Word has leaked that VMware Inc. plans to lay off as many as 900 employees this week, or about five percent of its global workforce, as part of an effort to trim operations. The move is reportedly timed to coincide with its third quarter earnings call on Tuesday, which will be closely watched by a market that is growing increasingly anxious over the recent decline in its trading performance.
The virtualization giant’s shares have lost roughly 40 percent of their value since its previous financial report in October, when underwhelming sales numbers led multiple analyst firms to downgrade their ratings on its stock. But the start of the fall traces back a few weeks earlier to the announcement of the merger between parent company EMC Corp. and Dell Inc. for $67 billion. In a tacit acknowledgement of Wall Street’s concerns about the difficulty of effectively combining their massive workforces, both vendors embarked on major restructuring initiatives shortly after the news crossed the wire.
Michael Dell began shopping his firm’s software and professional services divisions to private buyers, while the storage giant put in the paperwork for a sweeping workforce reduction.
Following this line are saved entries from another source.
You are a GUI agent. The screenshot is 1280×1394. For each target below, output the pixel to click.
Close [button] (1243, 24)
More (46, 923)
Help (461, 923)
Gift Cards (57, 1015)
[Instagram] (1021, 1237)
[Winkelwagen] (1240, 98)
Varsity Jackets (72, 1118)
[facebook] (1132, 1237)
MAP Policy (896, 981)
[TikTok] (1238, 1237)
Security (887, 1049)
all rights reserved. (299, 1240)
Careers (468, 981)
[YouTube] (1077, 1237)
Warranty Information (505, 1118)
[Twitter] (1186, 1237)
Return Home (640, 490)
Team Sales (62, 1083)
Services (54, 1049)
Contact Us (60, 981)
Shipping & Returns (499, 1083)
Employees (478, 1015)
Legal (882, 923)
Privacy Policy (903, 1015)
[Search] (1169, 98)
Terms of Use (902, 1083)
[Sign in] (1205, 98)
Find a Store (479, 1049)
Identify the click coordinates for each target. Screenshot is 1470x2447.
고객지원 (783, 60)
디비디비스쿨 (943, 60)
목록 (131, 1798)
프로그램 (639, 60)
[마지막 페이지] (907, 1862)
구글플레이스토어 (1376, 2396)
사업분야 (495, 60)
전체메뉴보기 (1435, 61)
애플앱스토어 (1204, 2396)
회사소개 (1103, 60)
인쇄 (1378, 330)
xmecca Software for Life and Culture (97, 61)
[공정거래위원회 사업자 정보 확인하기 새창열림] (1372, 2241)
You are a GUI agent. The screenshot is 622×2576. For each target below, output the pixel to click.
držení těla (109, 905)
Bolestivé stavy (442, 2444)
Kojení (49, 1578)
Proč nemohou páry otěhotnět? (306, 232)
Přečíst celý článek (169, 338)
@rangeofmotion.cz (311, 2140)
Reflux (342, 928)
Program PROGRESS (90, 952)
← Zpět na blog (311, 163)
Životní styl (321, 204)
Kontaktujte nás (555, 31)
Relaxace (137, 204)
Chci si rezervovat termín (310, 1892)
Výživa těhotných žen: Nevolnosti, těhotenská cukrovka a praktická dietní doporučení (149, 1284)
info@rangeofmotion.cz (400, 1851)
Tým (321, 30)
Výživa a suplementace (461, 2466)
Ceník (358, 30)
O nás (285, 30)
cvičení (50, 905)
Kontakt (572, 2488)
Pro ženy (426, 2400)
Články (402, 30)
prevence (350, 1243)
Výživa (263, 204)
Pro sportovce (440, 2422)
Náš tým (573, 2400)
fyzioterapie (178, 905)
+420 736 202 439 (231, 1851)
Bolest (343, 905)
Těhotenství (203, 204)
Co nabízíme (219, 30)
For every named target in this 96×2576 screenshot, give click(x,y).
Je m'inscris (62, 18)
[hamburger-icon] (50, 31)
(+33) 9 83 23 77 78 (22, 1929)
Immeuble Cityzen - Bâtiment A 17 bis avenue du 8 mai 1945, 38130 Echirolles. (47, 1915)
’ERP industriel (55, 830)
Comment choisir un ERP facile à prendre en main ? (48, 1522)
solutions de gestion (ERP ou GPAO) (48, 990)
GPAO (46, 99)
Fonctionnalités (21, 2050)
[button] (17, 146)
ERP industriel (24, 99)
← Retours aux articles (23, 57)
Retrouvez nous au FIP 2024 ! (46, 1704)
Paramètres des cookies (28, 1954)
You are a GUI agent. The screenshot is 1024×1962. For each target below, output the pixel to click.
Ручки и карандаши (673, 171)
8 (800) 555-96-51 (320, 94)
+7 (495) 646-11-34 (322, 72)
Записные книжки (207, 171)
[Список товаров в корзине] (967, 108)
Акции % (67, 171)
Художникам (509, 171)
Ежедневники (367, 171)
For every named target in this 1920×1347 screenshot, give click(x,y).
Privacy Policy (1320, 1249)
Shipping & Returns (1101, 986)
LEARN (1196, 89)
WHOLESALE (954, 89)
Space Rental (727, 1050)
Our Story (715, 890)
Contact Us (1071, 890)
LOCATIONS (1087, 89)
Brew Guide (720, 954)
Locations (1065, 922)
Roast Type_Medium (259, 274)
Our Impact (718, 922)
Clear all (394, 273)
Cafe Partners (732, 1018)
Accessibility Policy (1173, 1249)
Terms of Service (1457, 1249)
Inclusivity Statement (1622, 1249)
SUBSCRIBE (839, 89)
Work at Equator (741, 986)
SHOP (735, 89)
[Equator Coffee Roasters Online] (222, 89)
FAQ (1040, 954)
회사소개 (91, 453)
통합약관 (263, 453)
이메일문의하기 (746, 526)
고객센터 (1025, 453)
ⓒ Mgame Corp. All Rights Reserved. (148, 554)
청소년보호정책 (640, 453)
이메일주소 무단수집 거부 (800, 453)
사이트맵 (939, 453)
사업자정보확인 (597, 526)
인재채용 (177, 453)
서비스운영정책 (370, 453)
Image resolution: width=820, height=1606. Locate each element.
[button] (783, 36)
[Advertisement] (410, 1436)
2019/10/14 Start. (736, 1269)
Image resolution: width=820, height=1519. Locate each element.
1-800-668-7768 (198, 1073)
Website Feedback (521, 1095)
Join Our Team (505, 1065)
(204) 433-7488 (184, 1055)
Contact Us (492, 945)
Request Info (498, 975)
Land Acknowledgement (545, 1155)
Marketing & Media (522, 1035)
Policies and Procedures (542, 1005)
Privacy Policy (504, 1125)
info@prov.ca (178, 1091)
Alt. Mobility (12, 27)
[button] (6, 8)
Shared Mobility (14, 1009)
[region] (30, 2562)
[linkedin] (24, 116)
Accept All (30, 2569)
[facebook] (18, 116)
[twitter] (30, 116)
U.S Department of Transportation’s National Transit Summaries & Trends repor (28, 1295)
If the new reports are accurate, the forthcoming cuts at VMware are set to bump the total layoff tally past the 1,100 mark. But there’s a reason to believe that the worst is still to come. EMC said in its filing that it expects to incur $250 million in termination costs, which means that thousands of additional employees will join their soon-to-be-axed colleagues from the virtualization giant on the job market by the time that the merger is complete.
The bulk of the layoffs will likely occur at the company’s core storage business, which is both the largest and slowest-growing part of its federation. That should provide some measure of comfort for the remaining employees at VMware and other fast-growing EMC units like converged infrastructure specialist VCE, where more than 250 workers were issued pink slips a few weeks ago.